Elle est sans doute pressée. Elle n’a pas le temps de fermer la porte, que déjà d’autres personnes entrent. Un jeune couple, sans doute 20, 25 ans, s’assoit aussi de mon côté. Ils sont chaudement habillés, et n’ont pas de valises. Si la jeune femme n’a pas dit bonjour en entrant, ce couple me sourit et me dit bonjour. Pourquoi s’installent-ils tous, de mon côté ? Mais oui, évidemment, ce sera le sens de la marche. Alors oui, je m’étais bien assis à Dunkerque, dans le bon sens.
En fait, si j’étais le dos dans le sens de la circulation à HAZEBROUCK, c’est qu’il y avait eu un changement de locomotive.
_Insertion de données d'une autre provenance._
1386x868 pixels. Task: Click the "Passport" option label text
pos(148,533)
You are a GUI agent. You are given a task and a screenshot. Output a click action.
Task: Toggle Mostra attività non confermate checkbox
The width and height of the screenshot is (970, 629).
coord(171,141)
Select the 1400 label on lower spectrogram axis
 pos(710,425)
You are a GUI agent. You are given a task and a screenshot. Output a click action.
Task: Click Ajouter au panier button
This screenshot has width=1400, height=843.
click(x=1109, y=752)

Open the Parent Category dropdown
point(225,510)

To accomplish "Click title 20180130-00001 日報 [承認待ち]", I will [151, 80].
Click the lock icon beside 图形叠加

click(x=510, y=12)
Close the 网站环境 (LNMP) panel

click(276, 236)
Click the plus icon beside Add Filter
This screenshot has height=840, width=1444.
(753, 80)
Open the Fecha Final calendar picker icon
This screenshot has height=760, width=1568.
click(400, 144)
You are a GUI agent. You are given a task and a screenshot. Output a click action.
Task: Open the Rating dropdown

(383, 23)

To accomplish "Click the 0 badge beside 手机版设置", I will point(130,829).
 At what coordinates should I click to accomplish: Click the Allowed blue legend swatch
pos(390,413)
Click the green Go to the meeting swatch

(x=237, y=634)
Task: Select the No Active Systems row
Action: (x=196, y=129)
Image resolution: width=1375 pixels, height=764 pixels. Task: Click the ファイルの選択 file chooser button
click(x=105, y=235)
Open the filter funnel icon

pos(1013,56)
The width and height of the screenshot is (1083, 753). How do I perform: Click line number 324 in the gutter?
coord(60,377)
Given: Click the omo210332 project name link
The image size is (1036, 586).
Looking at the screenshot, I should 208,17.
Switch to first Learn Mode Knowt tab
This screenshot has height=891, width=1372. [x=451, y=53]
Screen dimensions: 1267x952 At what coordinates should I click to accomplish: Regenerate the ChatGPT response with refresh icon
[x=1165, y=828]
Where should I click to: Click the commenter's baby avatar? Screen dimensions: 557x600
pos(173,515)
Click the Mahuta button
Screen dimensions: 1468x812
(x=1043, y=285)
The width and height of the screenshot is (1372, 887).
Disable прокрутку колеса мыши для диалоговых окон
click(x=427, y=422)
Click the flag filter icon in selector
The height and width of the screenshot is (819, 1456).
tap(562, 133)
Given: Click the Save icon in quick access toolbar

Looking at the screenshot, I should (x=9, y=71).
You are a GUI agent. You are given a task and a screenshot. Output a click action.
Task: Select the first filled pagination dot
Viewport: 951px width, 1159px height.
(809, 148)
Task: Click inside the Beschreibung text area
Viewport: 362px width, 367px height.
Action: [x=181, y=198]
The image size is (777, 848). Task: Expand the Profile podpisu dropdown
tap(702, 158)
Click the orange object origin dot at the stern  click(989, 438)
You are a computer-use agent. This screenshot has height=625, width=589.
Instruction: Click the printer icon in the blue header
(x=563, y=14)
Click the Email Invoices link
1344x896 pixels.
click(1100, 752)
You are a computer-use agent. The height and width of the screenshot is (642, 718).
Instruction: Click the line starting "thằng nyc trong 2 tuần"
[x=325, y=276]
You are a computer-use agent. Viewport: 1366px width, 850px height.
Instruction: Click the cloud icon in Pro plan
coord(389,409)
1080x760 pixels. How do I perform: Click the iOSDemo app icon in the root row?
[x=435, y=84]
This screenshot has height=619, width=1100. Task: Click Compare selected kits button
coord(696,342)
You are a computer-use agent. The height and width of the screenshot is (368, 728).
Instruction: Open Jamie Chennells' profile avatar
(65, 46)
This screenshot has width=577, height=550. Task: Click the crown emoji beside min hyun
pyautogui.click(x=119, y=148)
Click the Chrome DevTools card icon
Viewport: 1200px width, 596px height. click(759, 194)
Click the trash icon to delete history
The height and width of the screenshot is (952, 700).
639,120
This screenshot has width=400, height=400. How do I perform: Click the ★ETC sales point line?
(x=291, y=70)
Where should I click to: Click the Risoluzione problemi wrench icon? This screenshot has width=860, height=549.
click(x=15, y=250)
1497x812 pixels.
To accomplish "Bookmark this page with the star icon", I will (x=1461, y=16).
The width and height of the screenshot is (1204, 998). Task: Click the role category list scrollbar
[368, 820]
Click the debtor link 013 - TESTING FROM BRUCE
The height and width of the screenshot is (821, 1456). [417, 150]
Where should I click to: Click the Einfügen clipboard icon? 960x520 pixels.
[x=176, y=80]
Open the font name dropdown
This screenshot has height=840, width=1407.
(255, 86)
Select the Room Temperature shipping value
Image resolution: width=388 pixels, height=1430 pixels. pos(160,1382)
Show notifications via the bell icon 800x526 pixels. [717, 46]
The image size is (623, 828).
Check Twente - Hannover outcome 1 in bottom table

Une jeune femme entre dans le compartiment. Elle a visiblement des difficultés à porter sa grosse valise. Je me lève et lui propose de l’aide, elle me sourit et accepte. Elle me laisse faire, elle ne m’aide pas, la valise est lourde, et j’ai du mal à la glisser dans le filet rigide.
Elle me remercie et s’assoit en face de moi. Elle est très souriante, elle a de beaux cheveux, elle est jolie et bien habillée. J’ai à l’instant un peu de honte avec mon blouson tout fin d’été sur le dos. Qu’est-ce qu’elle doit penser ? Je n’ose pas la regarder. Je ne voudrais pas qu’elle se sente gênée. Deux femmes entrent bruyamment, elles sont bien en forme. Je pense qu’elles sont un peu opulentes. Elles parlent fort entre elles. Je me dis qu’elles ont un accent du Nord, à couper à la scie, tellement il est prononcé. Elles s’affalent, se laissent tomber bruyamment sur le siège en face.
Dans les haut-parleurs, on entend la voix d’un homme nous annoncer le départ du train. Nous sommes sept dans le compartiment. Je ressens un choc. Je pense que c’est soit la mise en place de la nouvelle locomotive qui l’a provoquée soit le train qui a pris son départ et qui s’étire. Je suis bien dans le sens de la marche. Notre wagon fait encore des soubresauts, à droite à gauche et je cogne le jeune homme assis à côté de moi. Je m’excuse et il me sourit. Ça y est, le train est parti et j’entends ce bruit maintenant familier, accompagné des secousses qui me bercent.
La jeune femme assise en face de moi, a maintenant son nez plongé dans un livre. Il doit certainement être très intéressant, et captivant, car son regard ne bouge pas de là. J’essaye de voir le titre sur la couverture. C’est un San Antonio, l’aventure doit à coup sûr être palpitante. J’en profite pour l’observer un peu. Ses yeux sont beaux, d’un bleu puissant, et perçant. Son visage est fin et harmonieux. Sa belle chevelure châtain pare son visage.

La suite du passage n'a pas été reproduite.